To test the robustness of the models, an internal–external temporal cross-validation scheme was used. 26 Within this framework, the aforementioned model development was used to create models for patients diagnosed in earlier years, after which the model was evaluated based on patients in later years. This mimics the way in which models are evaluated when used in real life and reflects model performance behavior in the face of potential population drift over time. This method allows the simulation of a true temporal external validation while using the entire available dataset. 26 This cross-validation is explained in more detail in our previous publication. 13 First, data from the earliest diagnosis year (2015) were used to create prediction models. The model’s performance was then evaluated based on patients diagnosed in the subsequent year (2016). This process was then repeated for later diagnosis years; the training cohort included 2015 through 2016 and was validated based on the 2017 cohort, after which the model was trained on patients diagnosed in 2015 through 2017 and validated based on patients diagnosed in 2018. The performance statistics were pooled to obtain a cross-validated estimation of the model performance. To summarize, a Cox proportional hazards regression model was created for each cohort based on all available data, and a meta-analysis of cross-validated performance statistics was calculated to determine the model quality.
Results
Table 1 provides an overview of patient characteristics for the included cohort. Additional patient characteristics are provided in supplemental eTable 1 (available with this article at JNCCN.org). Kaplan-Meier curves for the 4 cohorts are provided in supplemental eFigure 1.

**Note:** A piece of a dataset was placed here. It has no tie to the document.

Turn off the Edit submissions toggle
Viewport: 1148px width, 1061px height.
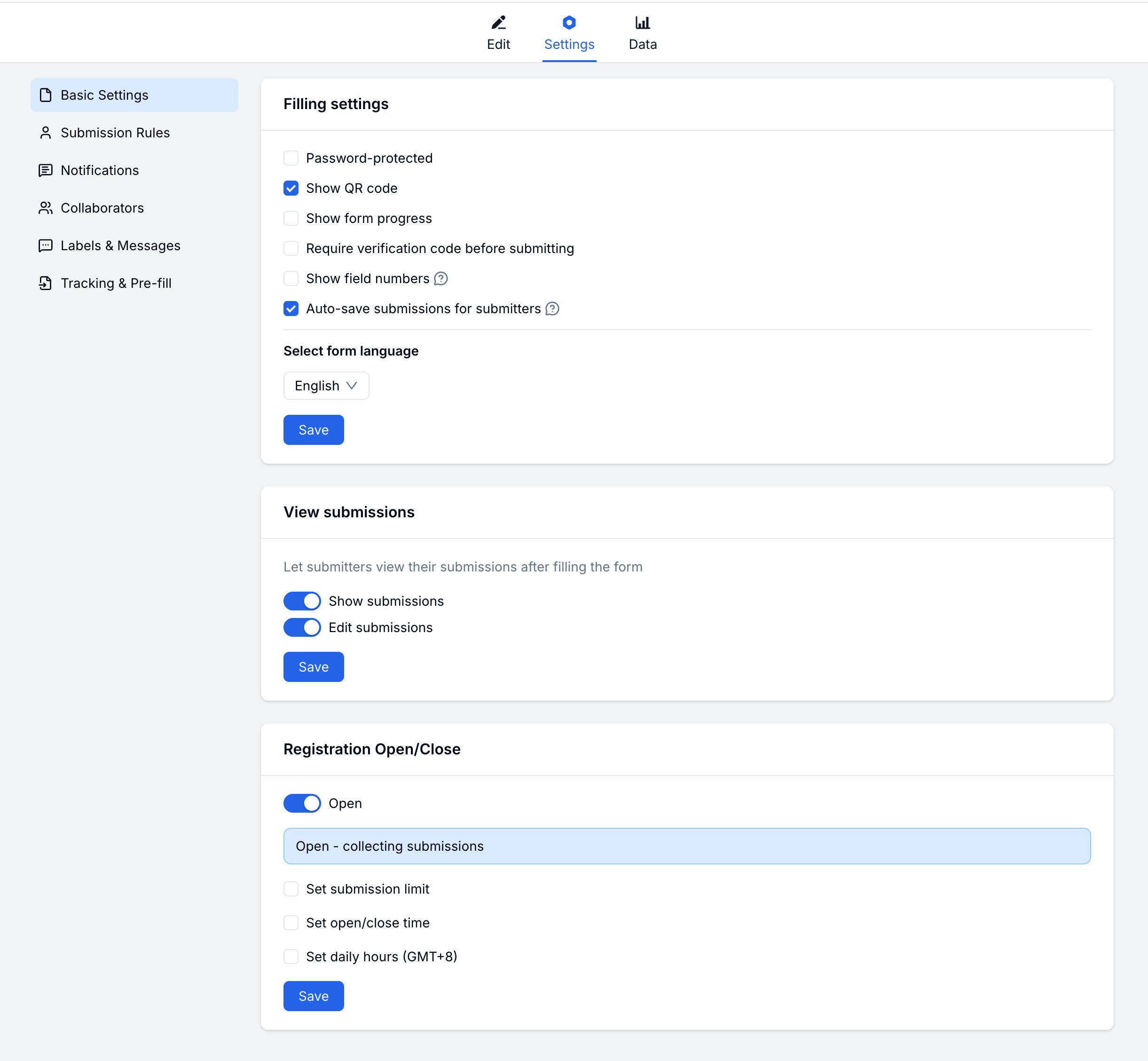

Characteristics of Included Patients


A complete overview of the parameters of the 4 SOURCE models is provided in supplemental eTables 2 through 5. These tables show the final predictor selection and the associated hazard ratios for each parameter in the multivariate Cox proportional hazards regression models. Table 2 shows an overview of the selected parameters in each prediction model.
Overview of Selected Parameters in Each Prediction Model


The SOURCE models are also displayed graphically as nomograms in supplemental eFigures 2–5. 27 In a nomogram, the value of each predictor (eg, the weight of the patient) is marked on its scale and then associated with a number of points that can be read from the top scale. The sum of all points can then be placed in the bottom scale, after which the survival estimate is determined. The nomograms provide survival estimates at 6 and 12 months for metastatic cancers and at 1 through 4 years for potentially curable cancers.

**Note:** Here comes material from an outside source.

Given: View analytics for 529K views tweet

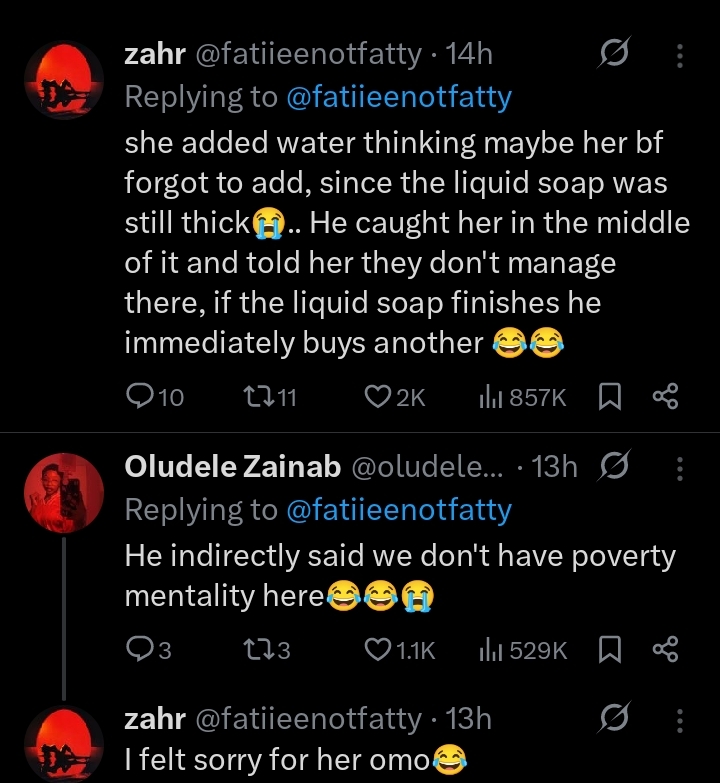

The performance statistics of all models are shown in Table 3. These results show an overall good calibration in all models. The 95% confidence intervals of the slopes and those of the intercepts include 1 and 0, respectively. The calibration deviance shows average prediction errors of 1% to 5%. The c-indices are 0.72 for metastatic cancers and are even higher for potentially curable cancers, with magnitudes of 0.78 and 0.80. Additional calibration plots are displayed in supplemental eFigure 6 and show the correspondence between predicted and observed survival per year cohort of validation.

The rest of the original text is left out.